Copy every line of the items below, requests included, but multiply each coordinate in the answers by 2.55 and round the result to a whole number, rounding halves up.
***** Material supplied *****
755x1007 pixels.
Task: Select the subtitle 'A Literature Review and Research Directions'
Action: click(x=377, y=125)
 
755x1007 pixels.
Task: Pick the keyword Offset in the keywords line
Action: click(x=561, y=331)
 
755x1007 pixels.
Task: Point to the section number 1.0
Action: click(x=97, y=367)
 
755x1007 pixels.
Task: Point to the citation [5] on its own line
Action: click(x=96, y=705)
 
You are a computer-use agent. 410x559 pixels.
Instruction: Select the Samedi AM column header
*****
In response:
755x1007 pixels.
Task: Select the subtitle 'A Literature Review and Research Directions'
Action: click(x=961, y=319)
 
755x1007 pixels.
Task: Pick the keyword Offset in the keywords line
Action: click(x=1431, y=844)
 
755x1007 pixels.
Task: Point to the section number 1.0
Action: click(x=247, y=936)
 
755x1007 pixels.
Task: Point to the citation [5] on its own line
Action: click(x=245, y=1798)
 
You are a computer-use agent. 410x559 pixels.
Instruction: Select the Samedi AM column header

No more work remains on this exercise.